At their annual MAX show, Adobe hosts a keynote called “Sneak Peeks”. Some of theses contain segments that are jaw-dropping. For instance, there was an experimental plug-in at Adobe MAX 2011 that analyzed how a camera moved while its shutter was open, and used that data to intelligently reduce the resulting motion blur from the image. Two years later, the technology eventually made its way into Photoshop. If you're wondering, the shadowy host on the right was Rainn Wilson from the US version of The Office, which should give some context to the humor.

While I couldn't find a stream of this segment as it happened, Adobe published three videos after-the-fact.
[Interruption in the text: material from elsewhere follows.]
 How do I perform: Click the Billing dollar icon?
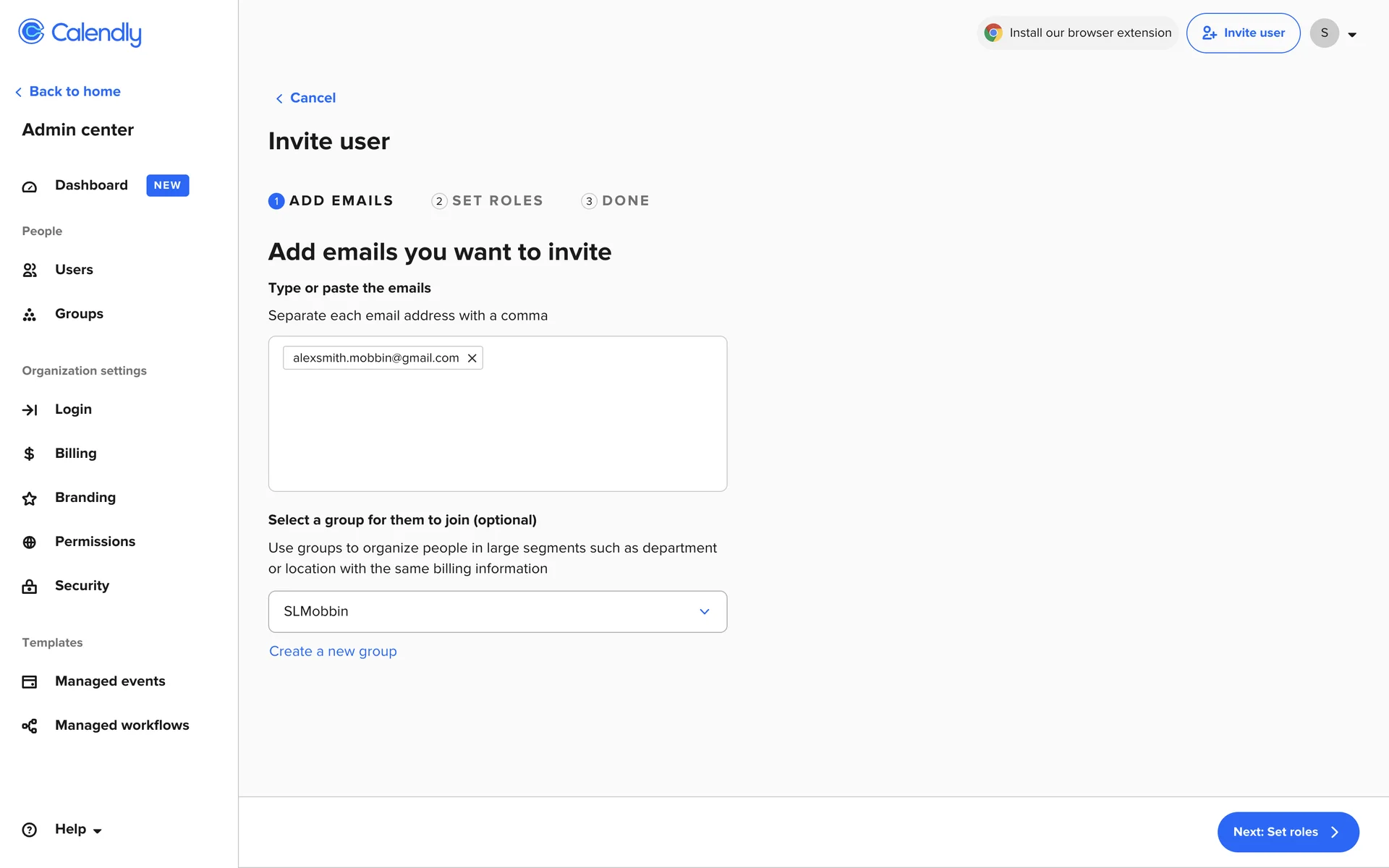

The keynote was co-hosted by Jordan Peele and, while I couldn't see her listed anywhere, I believe the other co-host is Elissa Dunn Scott from Adobe. ((Update, November 8th @ 12pm EST: Turns out I was wrong, and it was Kim Chambers from Adobe. Thanks Anonymous commenter!))

The first (and most popular one to be reported on) is VoCo, which is basically an impressive form of text-to-speech. Given an audio waveform of a person talking, you are able to make edits by modifying the transcript. In fact, you are even able to write content that wasn't even in the original recording, and the plug-in will synthesize it based on what it knows of that person's voice. They claim that about 20 minutes of continuous speech is required to train the plug-in, so it's mostly for editing bloopers in audio books and podcasts.
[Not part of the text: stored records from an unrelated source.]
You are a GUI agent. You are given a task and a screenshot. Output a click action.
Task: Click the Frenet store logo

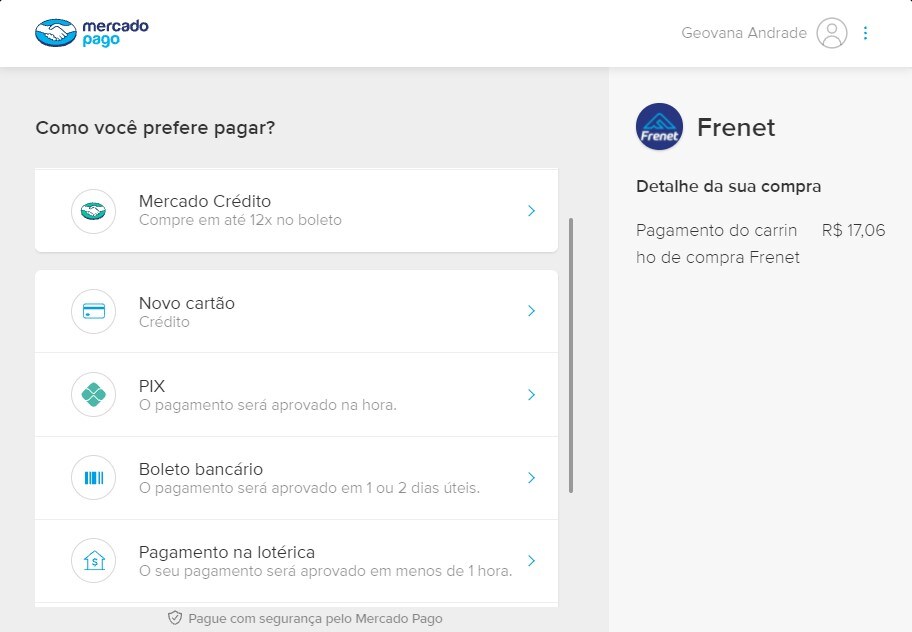659,127
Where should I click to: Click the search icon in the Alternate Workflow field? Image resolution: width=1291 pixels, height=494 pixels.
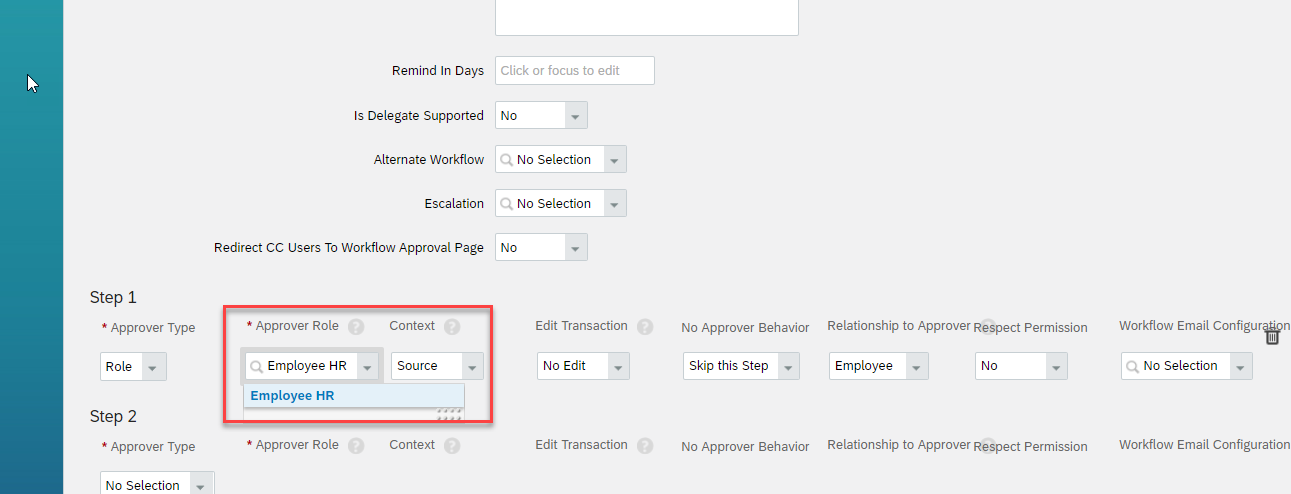[x=507, y=160]
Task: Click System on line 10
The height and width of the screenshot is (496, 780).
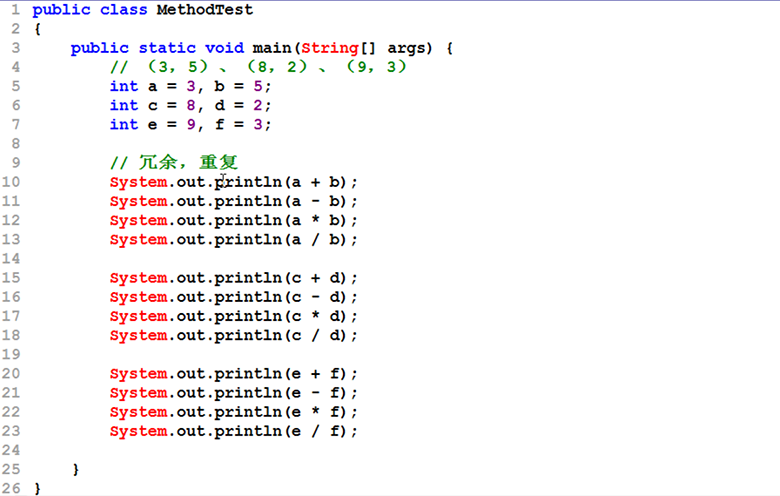Action: [138, 182]
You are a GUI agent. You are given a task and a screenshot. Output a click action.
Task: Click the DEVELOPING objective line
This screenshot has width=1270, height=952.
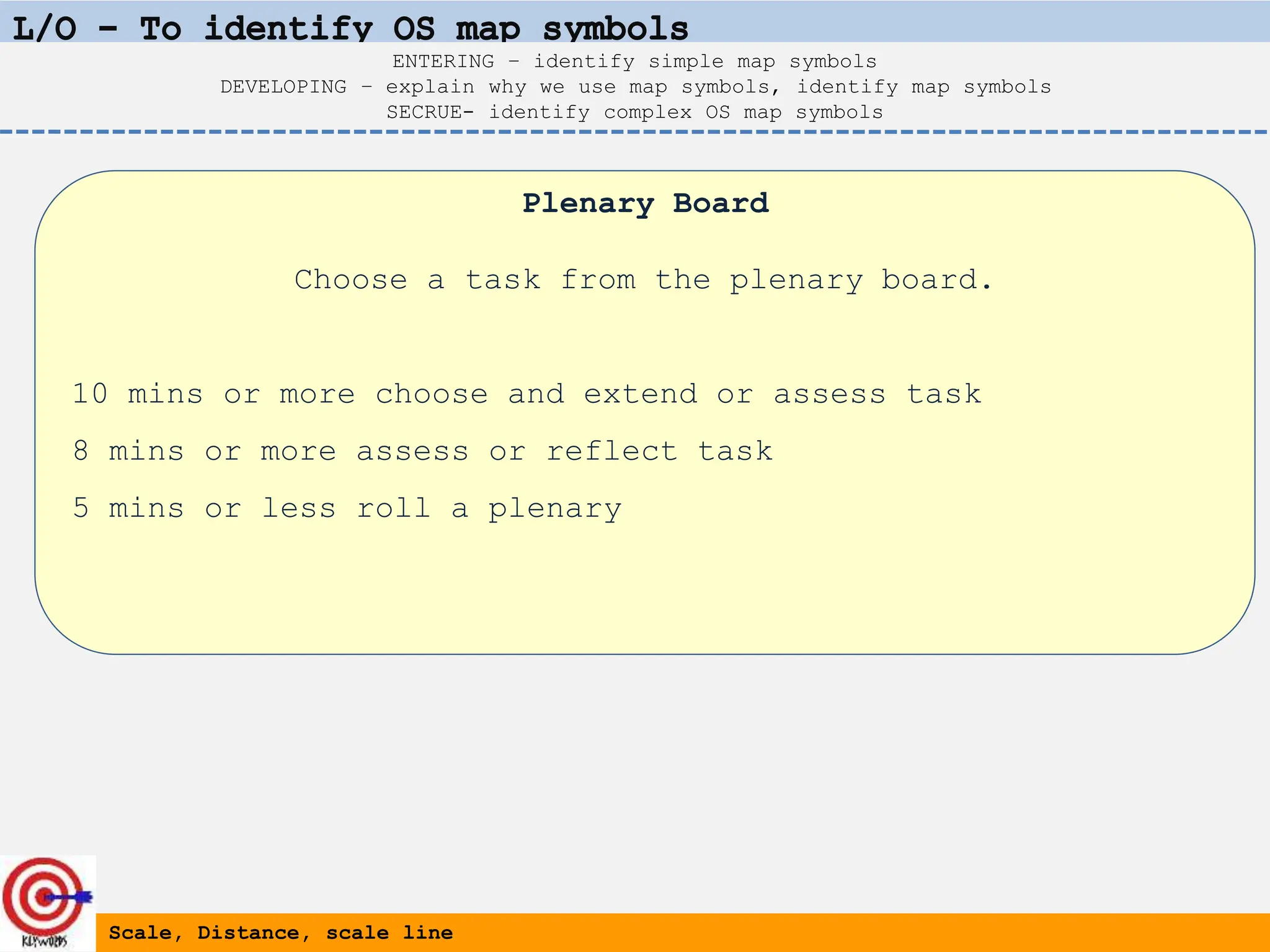[636, 87]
In terms of legal concerns, Adobe is working on watermarking and other technologies to prevent spoofing. Still, it proves that the algorithm is possible (and on today's hardware) so I'm sure that someone else, if they weren't already working on it, might be now, and they might not be implementing the same protections. This is not Adobe's problem, of course. A company can't (and shouldn't be able to) prevent society from inventing something (although I'm sure the MPAA would love that). They can only research it themselves, and be as ethical with it as they can, or sit aside while someone else does it. Also, it's really on society to treat the situations correctly in the first place.

Moving on to the second demo: Stylit. This one is impressive in its own way, although not quite as profound. Basically, using a 2D drawing of a sphere, an artist can generate a material that can be applied to a 3D render. Using whatever they like, from pencil crayons to clay, the image will define the color and pattern of the shading ramp on the sphere, the shadow it casts, the background, and the floor. It's a cute alternating to mathematically-generated cell shading materials, and it even works in animation.

I guess you could call this a… 3D studio to the MAX… … Mayabe?

The Stylit demo is available for free at their website. It is based on CUDA, and requires a fairly modern card (they call out the GTX 970 specifically) and a decent webcam (C920) or Android smartphone.

Lastly, CloverVR is and Adobe Premiere Pro interface in VR. This will seem familiar if you were following Unreal Engine 4's VR editor development. Rather than placing objects in a 3D scene, though, it helps the editor visualize what's going on in their shot. The on-stage use case is to align views between shots, so someone staring at a specific object will cut to another object without needing to correct with their head and neck, which is unnecessarily jarring.

Annnd that's all they have on their YouTube at the moment.